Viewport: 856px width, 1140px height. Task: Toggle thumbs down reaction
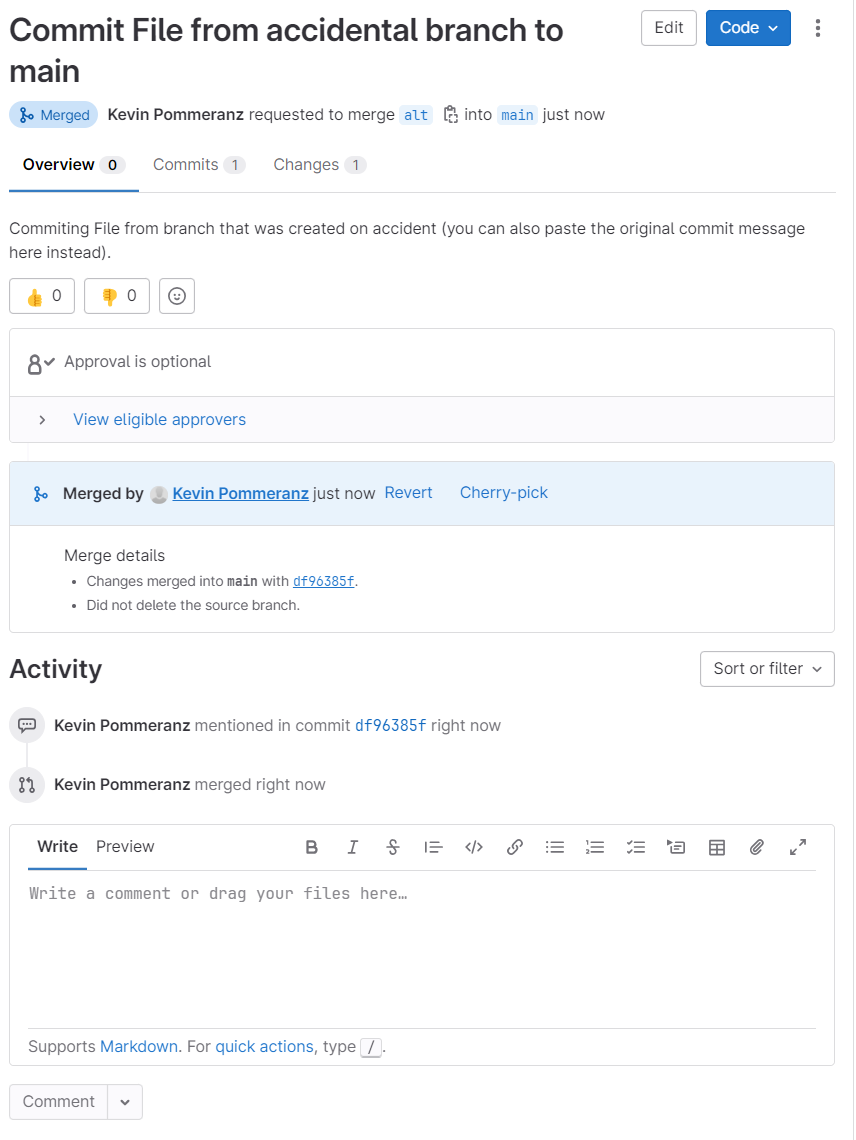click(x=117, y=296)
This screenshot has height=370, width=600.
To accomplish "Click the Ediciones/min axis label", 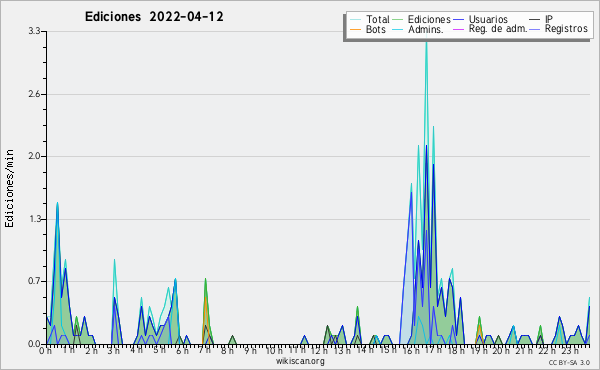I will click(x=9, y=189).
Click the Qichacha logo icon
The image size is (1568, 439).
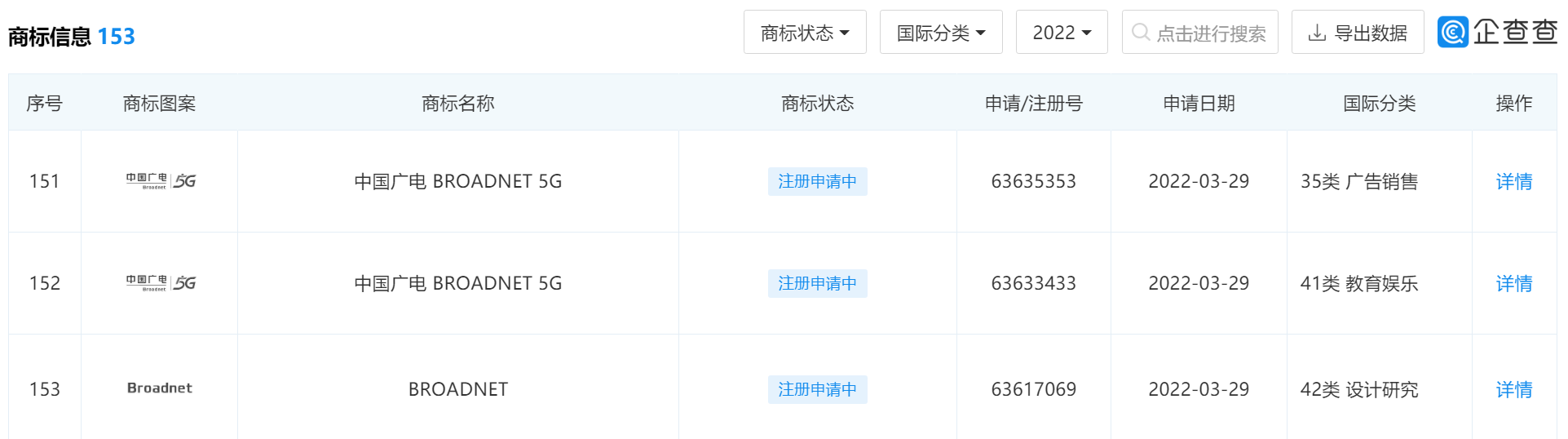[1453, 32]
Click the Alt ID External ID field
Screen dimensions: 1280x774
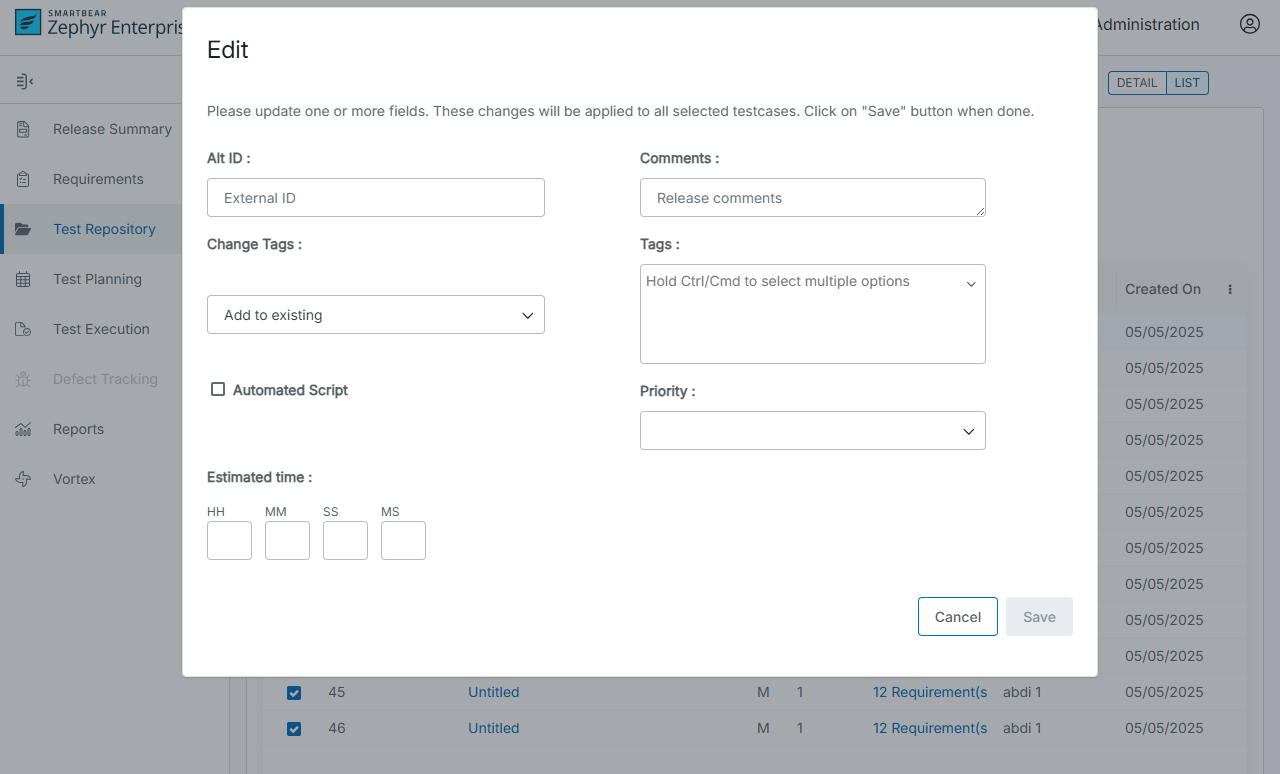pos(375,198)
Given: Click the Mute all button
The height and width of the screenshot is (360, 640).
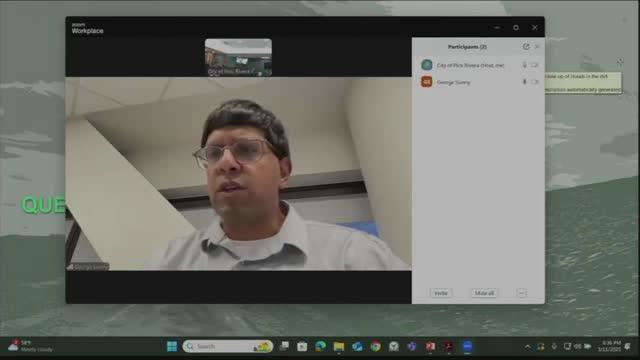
+++
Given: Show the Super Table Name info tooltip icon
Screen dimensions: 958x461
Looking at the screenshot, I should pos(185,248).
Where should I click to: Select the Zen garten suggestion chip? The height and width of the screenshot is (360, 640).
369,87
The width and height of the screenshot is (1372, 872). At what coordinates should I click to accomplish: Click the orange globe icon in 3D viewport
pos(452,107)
+++
### Task directions
Can you quote the stretch from the line containing "The width and" through the line containing "pos(452,107)" in the material above, word for word?

### Correct answer
The width and height of the screenshot is (1372, 872). At what coordinates should I click to accomplish: Click the orange globe icon in 3D viewport
pos(452,107)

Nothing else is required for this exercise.